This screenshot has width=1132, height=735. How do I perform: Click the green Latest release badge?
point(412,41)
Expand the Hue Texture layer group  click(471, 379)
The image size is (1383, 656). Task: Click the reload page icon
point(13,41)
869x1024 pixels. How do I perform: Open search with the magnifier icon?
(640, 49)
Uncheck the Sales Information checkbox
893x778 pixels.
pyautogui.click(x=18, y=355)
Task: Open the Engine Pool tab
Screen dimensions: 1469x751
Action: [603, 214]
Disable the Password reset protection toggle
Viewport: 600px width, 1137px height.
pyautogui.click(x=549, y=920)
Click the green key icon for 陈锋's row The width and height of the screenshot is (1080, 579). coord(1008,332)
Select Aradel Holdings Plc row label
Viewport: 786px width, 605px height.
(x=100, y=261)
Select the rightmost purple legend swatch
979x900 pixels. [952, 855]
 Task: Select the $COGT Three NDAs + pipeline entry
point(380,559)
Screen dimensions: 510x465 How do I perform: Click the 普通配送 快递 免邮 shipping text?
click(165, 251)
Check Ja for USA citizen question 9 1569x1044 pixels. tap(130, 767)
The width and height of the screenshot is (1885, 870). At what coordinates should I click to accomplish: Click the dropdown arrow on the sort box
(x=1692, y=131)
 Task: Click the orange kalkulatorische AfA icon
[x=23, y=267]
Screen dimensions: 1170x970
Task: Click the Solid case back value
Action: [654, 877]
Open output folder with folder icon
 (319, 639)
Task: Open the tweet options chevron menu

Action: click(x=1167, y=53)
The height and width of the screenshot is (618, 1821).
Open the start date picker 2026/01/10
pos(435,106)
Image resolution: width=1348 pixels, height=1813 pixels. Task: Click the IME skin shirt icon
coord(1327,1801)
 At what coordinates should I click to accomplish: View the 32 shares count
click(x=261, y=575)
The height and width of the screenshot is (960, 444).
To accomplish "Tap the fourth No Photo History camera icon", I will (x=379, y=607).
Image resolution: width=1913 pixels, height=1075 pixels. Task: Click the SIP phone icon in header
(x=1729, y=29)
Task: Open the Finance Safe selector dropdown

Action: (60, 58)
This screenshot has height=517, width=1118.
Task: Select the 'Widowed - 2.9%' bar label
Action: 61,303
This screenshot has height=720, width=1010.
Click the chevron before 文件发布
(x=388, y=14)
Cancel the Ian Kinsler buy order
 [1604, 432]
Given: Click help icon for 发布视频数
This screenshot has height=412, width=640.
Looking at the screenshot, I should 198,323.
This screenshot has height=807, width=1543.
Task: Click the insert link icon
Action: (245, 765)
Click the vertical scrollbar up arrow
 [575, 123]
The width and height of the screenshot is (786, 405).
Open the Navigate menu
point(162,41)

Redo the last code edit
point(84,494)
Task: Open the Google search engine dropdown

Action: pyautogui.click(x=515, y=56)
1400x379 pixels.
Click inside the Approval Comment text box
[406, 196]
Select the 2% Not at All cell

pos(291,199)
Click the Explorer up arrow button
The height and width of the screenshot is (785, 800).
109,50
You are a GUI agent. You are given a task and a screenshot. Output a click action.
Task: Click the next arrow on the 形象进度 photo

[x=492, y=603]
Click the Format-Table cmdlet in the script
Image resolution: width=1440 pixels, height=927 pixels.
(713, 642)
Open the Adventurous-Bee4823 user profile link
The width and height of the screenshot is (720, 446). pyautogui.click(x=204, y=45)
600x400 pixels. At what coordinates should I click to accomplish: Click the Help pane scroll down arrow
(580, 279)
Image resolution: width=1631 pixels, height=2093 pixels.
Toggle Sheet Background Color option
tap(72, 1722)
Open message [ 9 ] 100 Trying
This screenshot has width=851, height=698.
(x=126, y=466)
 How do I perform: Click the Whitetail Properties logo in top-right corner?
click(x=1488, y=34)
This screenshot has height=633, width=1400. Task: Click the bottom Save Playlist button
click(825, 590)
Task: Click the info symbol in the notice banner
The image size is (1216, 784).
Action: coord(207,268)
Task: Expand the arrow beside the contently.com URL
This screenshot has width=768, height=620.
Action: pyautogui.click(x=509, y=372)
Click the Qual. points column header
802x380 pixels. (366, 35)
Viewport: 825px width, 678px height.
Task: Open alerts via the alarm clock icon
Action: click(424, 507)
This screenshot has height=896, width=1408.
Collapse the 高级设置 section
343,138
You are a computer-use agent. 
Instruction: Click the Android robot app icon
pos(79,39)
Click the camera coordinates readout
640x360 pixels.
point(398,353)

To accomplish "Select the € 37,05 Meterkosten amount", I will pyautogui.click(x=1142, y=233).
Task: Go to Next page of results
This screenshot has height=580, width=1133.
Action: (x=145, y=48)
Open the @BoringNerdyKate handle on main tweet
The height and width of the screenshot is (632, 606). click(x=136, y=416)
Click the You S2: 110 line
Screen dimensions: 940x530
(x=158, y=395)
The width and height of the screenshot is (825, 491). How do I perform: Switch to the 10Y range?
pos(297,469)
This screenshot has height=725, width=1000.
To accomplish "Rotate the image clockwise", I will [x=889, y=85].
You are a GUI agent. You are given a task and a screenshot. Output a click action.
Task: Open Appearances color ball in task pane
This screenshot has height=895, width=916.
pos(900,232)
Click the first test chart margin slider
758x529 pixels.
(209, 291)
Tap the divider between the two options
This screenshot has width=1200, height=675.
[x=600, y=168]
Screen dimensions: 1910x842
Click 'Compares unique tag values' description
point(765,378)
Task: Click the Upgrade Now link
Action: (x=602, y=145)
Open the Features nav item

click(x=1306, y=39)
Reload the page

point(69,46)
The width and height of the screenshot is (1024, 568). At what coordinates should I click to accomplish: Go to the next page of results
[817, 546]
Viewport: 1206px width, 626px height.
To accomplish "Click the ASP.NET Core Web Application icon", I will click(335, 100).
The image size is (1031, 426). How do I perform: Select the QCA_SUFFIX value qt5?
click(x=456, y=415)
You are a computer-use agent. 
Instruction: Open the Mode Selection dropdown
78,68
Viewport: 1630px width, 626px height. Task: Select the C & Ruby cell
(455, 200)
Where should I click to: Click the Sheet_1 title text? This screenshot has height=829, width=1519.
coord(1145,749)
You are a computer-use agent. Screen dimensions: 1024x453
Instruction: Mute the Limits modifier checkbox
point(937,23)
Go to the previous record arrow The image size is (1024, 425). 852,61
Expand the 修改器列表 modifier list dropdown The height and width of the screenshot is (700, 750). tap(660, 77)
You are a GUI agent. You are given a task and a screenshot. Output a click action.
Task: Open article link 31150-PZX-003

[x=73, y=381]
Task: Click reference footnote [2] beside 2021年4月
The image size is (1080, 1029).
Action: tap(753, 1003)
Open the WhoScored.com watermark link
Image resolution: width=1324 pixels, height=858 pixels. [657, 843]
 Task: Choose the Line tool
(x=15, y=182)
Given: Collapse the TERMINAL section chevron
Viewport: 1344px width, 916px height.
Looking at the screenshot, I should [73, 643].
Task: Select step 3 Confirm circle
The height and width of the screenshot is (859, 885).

________________________________________

Quote every line of the data, word for word.

> Answer to the problem
This screenshot has width=1132, height=735. How do I perform: Click the green Latest release badge?
point(412,41)
Expand the Hue Texture layer group  click(471, 379)
The image size is (1383, 656). Task: Click the reload page icon
point(13,41)
869x1024 pixels. How do I perform: Open search with the magnifier icon?
(640, 49)
Uncheck the Sales Information checkbox
893x778 pixels.
pyautogui.click(x=18, y=355)
Task: Open the Engine Pool tab
Screen dimensions: 1469x751
Action: [603, 214]
Disable the Password reset protection toggle
Viewport: 600px width, 1137px height.
pyautogui.click(x=549, y=920)
Click the green key icon for 陈锋's row The width and height of the screenshot is (1080, 579). coord(1008,332)
Select Aradel Holdings Plc row label
Viewport: 786px width, 605px height.
(x=100, y=261)
Select the rightmost purple legend swatch
979x900 pixels. [952, 855]
 Task: Select the $COGT Three NDAs + pipeline entry
point(380,559)
Screen dimensions: 510x465 How do I perform: Click the 普通配送 快递 免邮 shipping text?
click(165, 251)
Check Ja for USA citizen question 9 1569x1044 pixels. tap(130, 767)
The width and height of the screenshot is (1885, 870). At what coordinates should I click to accomplish: Click the dropdown arrow on the sort box
(x=1692, y=131)
 Task: Click the orange kalkulatorische AfA icon
[x=23, y=267]
Screen dimensions: 1170x970
Task: Click the Solid case back value
Action: [654, 877]
Open output folder with folder icon
 (319, 639)
Task: Open the tweet options chevron menu

Action: click(x=1167, y=53)
The height and width of the screenshot is (618, 1821).
Open the start date picker 2026/01/10
pos(435,106)
Image resolution: width=1348 pixels, height=1813 pixels. Task: Click the IME skin shirt icon
coord(1327,1801)
 At what coordinates should I click to accomplish: View the 32 shares count
click(x=261, y=575)
The height and width of the screenshot is (960, 444).
To accomplish "Tap the fourth No Photo History camera icon", I will (x=379, y=607).
Image resolution: width=1913 pixels, height=1075 pixels. Task: Click the SIP phone icon in header
(x=1729, y=29)
Task: Open the Finance Safe selector dropdown

Action: (60, 58)
This screenshot has height=517, width=1118.
Task: Select the 'Widowed - 2.9%' bar label
Action: 61,303
This screenshot has height=720, width=1010.
Click the chevron before 文件发布
(x=388, y=14)
Cancel the Ian Kinsler buy order
 [1604, 432]
Given: Click help icon for 发布视频数
This screenshot has height=412, width=640.
Looking at the screenshot, I should 198,323.
This screenshot has height=807, width=1543.
Task: Click the insert link icon
Action: (245, 765)
Click the vertical scrollbar up arrow
 [575, 123]
The width and height of the screenshot is (786, 405).
Open the Navigate menu
point(162,41)

Redo the last code edit
point(84,494)
Task: Open the Google search engine dropdown

Action: pyautogui.click(x=515, y=56)
1400x379 pixels.
Click inside the Approval Comment text box
[406, 196]
Select the 2% Not at All cell

pos(291,199)
Click the Explorer up arrow button
The height and width of the screenshot is (785, 800).
109,50
You are a GUI agent. You are given a task and a screenshot. Output a click action.
Task: Click the next arrow on the 形象进度 photo

[x=492, y=603]
Click the Format-Table cmdlet in the script
Image resolution: width=1440 pixels, height=927 pixels.
(713, 642)
Open the Adventurous-Bee4823 user profile link
The width and height of the screenshot is (720, 446). pyautogui.click(x=204, y=45)
600x400 pixels. At what coordinates should I click to accomplish: Click the Help pane scroll down arrow
(580, 279)
Image resolution: width=1631 pixels, height=2093 pixels.
Toggle Sheet Background Color option
tap(72, 1722)
Open message [ 9 ] 100 Trying
This screenshot has width=851, height=698.
(x=126, y=466)
 How do I perform: Click the Whitetail Properties logo in top-right corner?
click(x=1488, y=34)
This screenshot has height=633, width=1400. Task: Click the bottom Save Playlist button
click(825, 590)
Task: Click the info symbol in the notice banner
The image size is (1216, 784).
Action: coord(207,268)
Task: Expand the arrow beside the contently.com URL
This screenshot has width=768, height=620.
Action: pyautogui.click(x=509, y=372)
Click the Qual. points column header
802x380 pixels. (366, 35)
Viewport: 825px width, 678px height.
Task: Open alerts via the alarm clock icon
Action: click(424, 507)
This screenshot has height=896, width=1408.
Collapse the 高级设置 section
343,138
You are a computer-use agent. 
Instruction: Click the Android robot app icon
pos(79,39)
Click the camera coordinates readout
640x360 pixels.
point(398,353)

To accomplish "Select the € 37,05 Meterkosten amount", I will pyautogui.click(x=1142, y=233).
Task: Go to Next page of results
This screenshot has height=580, width=1133.
Action: (x=145, y=48)
Open the @BoringNerdyKate handle on main tweet
The height and width of the screenshot is (632, 606). click(x=136, y=416)
Click the You S2: 110 line
Screen dimensions: 940x530
(x=158, y=395)
The width and height of the screenshot is (825, 491). How do I perform: Switch to the 10Y range?
pos(297,469)
This screenshot has height=725, width=1000.
To accomplish "Rotate the image clockwise", I will [x=889, y=85].
You are a GUI agent. You are given a task and a screenshot. Output a click action.
Task: Open Appearances color ball in task pane
This screenshot has height=895, width=916.
pos(900,232)
Click the first test chart margin slider
758x529 pixels.
(209, 291)
Tap the divider between the two options
This screenshot has width=1200, height=675.
[x=600, y=168]
Screen dimensions: 1910x842
Click 'Compares unique tag values' description
point(765,378)
Task: Click the Upgrade Now link
Action: (x=602, y=145)
Open the Features nav item

click(x=1306, y=39)
Reload the page

point(69,46)
The width and height of the screenshot is (1024, 568). At what coordinates should I click to accomplish: Go to the next page of results
[817, 546]
Viewport: 1206px width, 626px height.
To accomplish "Click the ASP.NET Core Web Application icon", I will click(335, 100).
The image size is (1031, 426). How do I perform: Select the QCA_SUFFIX value qt5?
click(x=456, y=415)
You are a computer-use agent. 
Instruction: Open the Mode Selection dropdown
78,68
Viewport: 1630px width, 626px height. Task: Select the C & Ruby cell
(455, 200)
Where should I click to: Click the Sheet_1 title text? This screenshot has height=829, width=1519.
coord(1145,749)
You are a computer-use agent. Screen dimensions: 1024x453
Instruction: Mute the Limits modifier checkbox
point(937,23)
Go to the previous record arrow The image size is (1024, 425). 852,61
Expand the 修改器列表 modifier list dropdown The height and width of the screenshot is (700, 750). tap(660, 77)
You are a GUI agent. You are given a task and a screenshot. Output a click action.
Task: Open article link 31150-PZX-003

[x=73, y=381]
Task: Click reference footnote [2] beside 2021年4月
The image size is (1080, 1029).
Action: tap(753, 1003)
Open the WhoScored.com watermark link
Image resolution: width=1324 pixels, height=858 pixels. [657, 843]
 Task: Choose the Line tool
(x=15, y=182)
Given: Collapse the TERMINAL section chevron
Viewport: 1344px width, 916px height.
Looking at the screenshot, I should [73, 643].
Task: Select step 3 Confirm circle
The height and width of the screenshot is (859, 885).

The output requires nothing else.